» **INSTRUÇÃO ESCRITA 1**: Reescreva de forma mais breve o parágrafo do acórdão que começa por «Face a todo este circunstancialismo», mantendo as informações essenciais.

» **TEXTO DE LEITURA**:
Acórdão nº 10321/02.2TAGMR.G1 de Tribunal da Relação de Guimarães, 08 de Setembro de 2014
Magistrado Responsável | JO |
Data da Resolução | 08 de Setembro de 2014 |
Emissor | Tribunal da Relação de Guimarães |
Acordam, em conferência, na secção penal do Tribunal da Relação de Guimarães, 1. Nestes autos de processo comum n.º 10321/02.2TAGMR, a Exm.ª juíza do 3.º Juízo Criminal do Tribunal Judicial de Guimarães proferiu em 14-01-2014 o seguinte despacho (transcrição): “A sociedade comercial “F... Têxteis SA” apresentou queixa crime e deduziu pedido de indemnização civil contra o arguido e demandado Zia C..., sustentado que o mesmo praticou de um crime de emissão de cheque sem provisão p. e p. pelo artigo 11.º, n.º 1, alínea a) do DL n.° 454/91 de 28/12, o que lhe causou (também) prejuízos de natureza patrimonial (e que quantificou).
Foi deduzida acusação pela prática de tal crime, que foi recebida, e designada data para a realização da audiência de julgamento.
Entretanto, verificou-se que o arguido nunca se havia apresentado ao processo e em juízo nem se encontrava com paradeiro conhecido ou fora notificado das datas indicadas para a realização da audiência de julgamento.
Tal circunstancialismo levou ao adiamento sine die da audiência e à declaração como contumaz do aqui arguido.
Mais verificou-se que o paradeiro do arguido não é conhecido desde, pelo menos, 01.01.2002, isto é, há mais de 10 anos, pese embora as inúmeras diligências realizadas para o localizar.
Face a todo este circunstancialismo, notificou-se a empresa ofendida (na pessoa do seu legal representante) para esclarecer se pretendia prosseguir com a presente instância crime e civil e com a advertência que o seu silêncio seria entendido como desistência da queixa, da instância crime e do pedido de indemnização civil.
A ofendida nada veio dizer, pese embora notificada.
O Ministério Público pronunciou-se num primeiro momento no sentido de não ser valorado o silêncio como desistência, dado entender que esta tem de ser expressa, livre, voluntária e sem reservas. Não enunciou fatos concretos que permitissem ser ponderados pelo tribunal.
O arguido, na pessoa da sua Ilustre Mandatária (por ausente em parte incerta), não deduziu oposição à desistência de queixa e da instância civil apresentados nos autos.
Isto posto, segundo o disposto no artigo 11°-A, n.° 1, do citado diploma legal, o procedimento criminal por este tipo de ilícito depende de queixa, pelo que, sem ela, ainda que supervenientemente, fica o processo sem objeto e o Ministério Público sem legitimidade pata prosseguir sozinho criminalmente contra alguém (cfr. ainda art°s 48° e 49° do Código de Processo Penal).

» **MATERIAL FORNECIDO**:
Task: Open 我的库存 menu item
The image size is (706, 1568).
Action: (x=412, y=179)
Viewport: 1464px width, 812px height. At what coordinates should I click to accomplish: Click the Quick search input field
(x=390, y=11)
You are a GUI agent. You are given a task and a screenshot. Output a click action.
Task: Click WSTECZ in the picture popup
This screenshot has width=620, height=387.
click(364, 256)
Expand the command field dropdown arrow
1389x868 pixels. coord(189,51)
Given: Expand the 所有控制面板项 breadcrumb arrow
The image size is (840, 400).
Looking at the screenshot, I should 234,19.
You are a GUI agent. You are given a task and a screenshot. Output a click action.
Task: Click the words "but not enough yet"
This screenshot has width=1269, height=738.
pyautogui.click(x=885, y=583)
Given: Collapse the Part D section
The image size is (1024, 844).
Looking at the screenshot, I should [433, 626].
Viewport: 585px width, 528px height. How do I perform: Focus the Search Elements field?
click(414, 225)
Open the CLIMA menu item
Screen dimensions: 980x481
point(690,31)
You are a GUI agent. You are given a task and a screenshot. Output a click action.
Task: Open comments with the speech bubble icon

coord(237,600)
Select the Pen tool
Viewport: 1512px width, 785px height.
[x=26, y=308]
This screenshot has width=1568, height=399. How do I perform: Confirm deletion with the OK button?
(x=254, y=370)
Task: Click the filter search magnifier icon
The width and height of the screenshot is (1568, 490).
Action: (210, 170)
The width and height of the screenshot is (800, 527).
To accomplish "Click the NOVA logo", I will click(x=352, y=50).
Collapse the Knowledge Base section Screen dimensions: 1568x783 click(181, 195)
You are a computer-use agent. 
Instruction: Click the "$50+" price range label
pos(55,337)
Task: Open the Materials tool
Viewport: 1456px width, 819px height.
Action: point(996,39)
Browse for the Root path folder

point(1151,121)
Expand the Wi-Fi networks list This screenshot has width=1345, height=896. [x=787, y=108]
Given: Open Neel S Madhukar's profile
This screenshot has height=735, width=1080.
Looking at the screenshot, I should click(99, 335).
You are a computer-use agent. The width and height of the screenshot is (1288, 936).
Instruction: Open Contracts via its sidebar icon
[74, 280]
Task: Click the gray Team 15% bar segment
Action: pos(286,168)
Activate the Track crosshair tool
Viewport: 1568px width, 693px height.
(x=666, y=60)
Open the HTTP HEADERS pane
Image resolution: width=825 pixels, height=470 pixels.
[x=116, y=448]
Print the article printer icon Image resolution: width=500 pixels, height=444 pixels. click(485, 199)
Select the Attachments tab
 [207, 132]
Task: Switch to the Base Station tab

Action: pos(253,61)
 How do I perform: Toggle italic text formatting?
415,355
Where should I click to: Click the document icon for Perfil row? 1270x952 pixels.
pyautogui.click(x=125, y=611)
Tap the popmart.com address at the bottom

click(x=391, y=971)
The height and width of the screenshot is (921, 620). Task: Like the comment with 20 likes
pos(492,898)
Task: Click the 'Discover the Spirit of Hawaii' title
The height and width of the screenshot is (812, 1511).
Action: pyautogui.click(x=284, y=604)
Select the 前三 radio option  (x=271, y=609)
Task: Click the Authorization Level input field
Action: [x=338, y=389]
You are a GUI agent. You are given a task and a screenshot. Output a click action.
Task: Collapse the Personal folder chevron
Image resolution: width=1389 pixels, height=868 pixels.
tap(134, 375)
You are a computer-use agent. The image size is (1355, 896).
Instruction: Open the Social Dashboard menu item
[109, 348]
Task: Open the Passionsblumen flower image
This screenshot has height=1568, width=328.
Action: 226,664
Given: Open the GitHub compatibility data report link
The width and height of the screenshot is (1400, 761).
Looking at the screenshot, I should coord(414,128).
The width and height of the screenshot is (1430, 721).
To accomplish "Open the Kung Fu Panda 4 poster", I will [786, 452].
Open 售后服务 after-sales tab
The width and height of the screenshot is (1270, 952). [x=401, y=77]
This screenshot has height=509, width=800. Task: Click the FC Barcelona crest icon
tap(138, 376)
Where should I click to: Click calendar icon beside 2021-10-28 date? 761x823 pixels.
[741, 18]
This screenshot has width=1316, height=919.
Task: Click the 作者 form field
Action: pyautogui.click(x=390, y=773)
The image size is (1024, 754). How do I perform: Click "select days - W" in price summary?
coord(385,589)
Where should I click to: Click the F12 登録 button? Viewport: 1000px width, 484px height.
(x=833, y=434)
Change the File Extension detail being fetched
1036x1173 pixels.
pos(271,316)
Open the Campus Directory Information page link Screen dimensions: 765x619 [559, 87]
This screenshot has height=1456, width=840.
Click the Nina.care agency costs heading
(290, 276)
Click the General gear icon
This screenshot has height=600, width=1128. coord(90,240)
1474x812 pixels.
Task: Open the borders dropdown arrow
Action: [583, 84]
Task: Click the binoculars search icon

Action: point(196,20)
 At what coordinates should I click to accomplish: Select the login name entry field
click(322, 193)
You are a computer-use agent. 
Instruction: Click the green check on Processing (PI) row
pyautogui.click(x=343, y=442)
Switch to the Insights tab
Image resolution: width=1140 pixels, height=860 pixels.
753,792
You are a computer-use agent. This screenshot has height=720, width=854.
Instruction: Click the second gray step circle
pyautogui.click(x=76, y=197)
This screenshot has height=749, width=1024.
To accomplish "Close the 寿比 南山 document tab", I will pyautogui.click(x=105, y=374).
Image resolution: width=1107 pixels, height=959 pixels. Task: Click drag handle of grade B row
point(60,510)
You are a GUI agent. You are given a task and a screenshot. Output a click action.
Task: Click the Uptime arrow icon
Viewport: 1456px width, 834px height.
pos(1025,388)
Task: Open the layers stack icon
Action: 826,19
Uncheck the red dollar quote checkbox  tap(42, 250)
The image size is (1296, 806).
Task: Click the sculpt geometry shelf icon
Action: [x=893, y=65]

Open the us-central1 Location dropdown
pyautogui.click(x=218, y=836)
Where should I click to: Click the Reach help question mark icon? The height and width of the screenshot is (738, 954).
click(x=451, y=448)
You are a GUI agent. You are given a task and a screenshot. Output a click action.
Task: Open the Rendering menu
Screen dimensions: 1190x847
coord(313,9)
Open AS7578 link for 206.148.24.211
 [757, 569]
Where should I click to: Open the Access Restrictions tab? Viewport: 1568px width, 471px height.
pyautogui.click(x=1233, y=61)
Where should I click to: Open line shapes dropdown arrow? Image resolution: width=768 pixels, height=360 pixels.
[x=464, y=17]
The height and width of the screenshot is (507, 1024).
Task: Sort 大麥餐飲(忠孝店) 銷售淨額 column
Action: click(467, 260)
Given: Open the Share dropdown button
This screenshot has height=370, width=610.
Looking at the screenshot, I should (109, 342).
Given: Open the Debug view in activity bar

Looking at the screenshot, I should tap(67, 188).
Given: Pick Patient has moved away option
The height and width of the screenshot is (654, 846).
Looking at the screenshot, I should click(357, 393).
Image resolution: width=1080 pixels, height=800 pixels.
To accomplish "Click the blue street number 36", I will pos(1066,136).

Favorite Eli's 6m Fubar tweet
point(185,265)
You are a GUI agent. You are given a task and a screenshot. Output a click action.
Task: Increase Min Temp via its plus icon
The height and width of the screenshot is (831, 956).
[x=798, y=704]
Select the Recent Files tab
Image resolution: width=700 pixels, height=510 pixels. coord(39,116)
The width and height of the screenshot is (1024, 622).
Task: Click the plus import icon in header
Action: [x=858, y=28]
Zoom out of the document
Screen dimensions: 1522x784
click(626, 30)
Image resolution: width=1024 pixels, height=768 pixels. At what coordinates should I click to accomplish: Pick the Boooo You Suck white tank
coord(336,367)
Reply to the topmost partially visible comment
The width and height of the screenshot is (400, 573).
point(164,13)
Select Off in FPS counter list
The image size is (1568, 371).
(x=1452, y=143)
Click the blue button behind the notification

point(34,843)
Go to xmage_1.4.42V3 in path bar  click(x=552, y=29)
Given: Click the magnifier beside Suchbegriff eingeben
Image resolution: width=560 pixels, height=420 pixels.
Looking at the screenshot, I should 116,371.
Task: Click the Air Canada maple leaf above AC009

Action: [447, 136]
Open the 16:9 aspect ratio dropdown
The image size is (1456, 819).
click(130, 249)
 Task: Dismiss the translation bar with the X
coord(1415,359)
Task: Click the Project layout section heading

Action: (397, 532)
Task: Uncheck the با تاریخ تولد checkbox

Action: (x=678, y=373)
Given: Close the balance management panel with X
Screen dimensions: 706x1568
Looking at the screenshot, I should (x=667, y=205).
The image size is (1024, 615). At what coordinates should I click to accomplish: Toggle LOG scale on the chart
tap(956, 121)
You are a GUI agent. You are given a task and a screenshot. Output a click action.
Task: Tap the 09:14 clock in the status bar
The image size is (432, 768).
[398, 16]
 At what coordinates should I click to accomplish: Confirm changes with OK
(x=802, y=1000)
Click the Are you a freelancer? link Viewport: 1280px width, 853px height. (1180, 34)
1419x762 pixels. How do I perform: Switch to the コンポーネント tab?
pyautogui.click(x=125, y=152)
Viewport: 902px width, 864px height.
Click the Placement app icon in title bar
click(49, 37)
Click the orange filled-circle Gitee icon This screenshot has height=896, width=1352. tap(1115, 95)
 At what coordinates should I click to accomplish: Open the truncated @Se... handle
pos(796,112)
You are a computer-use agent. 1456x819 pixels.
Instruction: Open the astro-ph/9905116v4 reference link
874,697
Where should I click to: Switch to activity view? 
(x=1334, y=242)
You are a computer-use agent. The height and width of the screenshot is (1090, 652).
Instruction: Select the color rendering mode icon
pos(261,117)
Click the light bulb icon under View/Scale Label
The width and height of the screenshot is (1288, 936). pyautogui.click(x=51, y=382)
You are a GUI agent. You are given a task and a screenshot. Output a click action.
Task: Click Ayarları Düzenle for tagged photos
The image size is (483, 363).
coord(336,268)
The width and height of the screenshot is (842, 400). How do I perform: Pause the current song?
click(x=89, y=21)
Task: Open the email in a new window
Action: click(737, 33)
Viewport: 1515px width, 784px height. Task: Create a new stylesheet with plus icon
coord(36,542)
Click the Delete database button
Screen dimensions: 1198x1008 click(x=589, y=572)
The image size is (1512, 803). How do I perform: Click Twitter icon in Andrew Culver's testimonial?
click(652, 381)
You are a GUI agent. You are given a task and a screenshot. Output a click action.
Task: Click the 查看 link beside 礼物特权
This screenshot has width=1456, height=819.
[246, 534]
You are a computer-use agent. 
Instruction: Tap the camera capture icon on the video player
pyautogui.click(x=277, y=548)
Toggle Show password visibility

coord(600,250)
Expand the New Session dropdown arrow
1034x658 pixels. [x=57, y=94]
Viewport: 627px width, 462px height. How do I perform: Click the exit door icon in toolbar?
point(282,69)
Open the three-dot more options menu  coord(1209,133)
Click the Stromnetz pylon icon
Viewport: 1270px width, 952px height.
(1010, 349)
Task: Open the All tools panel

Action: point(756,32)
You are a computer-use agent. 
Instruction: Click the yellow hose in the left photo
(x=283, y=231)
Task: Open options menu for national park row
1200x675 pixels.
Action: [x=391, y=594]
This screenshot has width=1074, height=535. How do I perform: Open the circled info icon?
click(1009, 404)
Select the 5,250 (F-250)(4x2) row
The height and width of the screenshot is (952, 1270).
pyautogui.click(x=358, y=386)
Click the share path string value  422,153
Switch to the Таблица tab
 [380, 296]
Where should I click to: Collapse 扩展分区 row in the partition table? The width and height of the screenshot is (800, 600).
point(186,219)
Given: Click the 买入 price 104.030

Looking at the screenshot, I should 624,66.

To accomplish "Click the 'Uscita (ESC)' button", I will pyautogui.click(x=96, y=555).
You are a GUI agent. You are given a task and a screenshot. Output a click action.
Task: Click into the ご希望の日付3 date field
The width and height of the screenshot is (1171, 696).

» **INSTRUÇÃO ESCRITA 2**: Volte a escrever, sem qualquer alteração, todos os registos desde o seu início até à linha que contém "[x=26, y=308]", incluindo essa linha.

» **RESPOSTA FINAL 1**: A empresa ofendida foi notificada, na pessoa do seu legal representante, para esclarecer se queria prosseguir com a instância crime e civil. Foi advertida de que o seu silêncio seria entendido como desistência da queixa, da instância crime e do pedido de indemnização civil.

» **RESPOSTA FINAL 2**:
Task: Open 我的库存 menu item
The image size is (706, 1568).
Action: (x=412, y=179)
Viewport: 1464px width, 812px height. At what coordinates should I click to accomplish: Click the Quick search input field
(x=390, y=11)
You are a GUI agent. You are given a task and a screenshot. Output a click action.
Task: Click WSTECZ in the picture popup
This screenshot has width=620, height=387.
click(364, 256)
Expand the command field dropdown arrow
1389x868 pixels. coord(189,51)
Given: Expand the 所有控制面板项 breadcrumb arrow
The image size is (840, 400).
Looking at the screenshot, I should 234,19.
You are a GUI agent. You are given a task and a screenshot. Output a click action.
Task: Click the words "but not enough yet"
This screenshot has width=1269, height=738.
pyautogui.click(x=885, y=583)
Given: Collapse the Part D section
The image size is (1024, 844).
Looking at the screenshot, I should [433, 626].
Viewport: 585px width, 528px height. How do I perform: Focus the Search Elements field?
click(414, 225)
Open the CLIMA menu item
Screen dimensions: 980x481
point(690,31)
You are a GUI agent. You are given a task and a screenshot. Output a click action.
Task: Open comments with the speech bubble icon

coord(237,600)
Select the Pen tool
Viewport: 1512px width, 785px height.
[x=26, y=308]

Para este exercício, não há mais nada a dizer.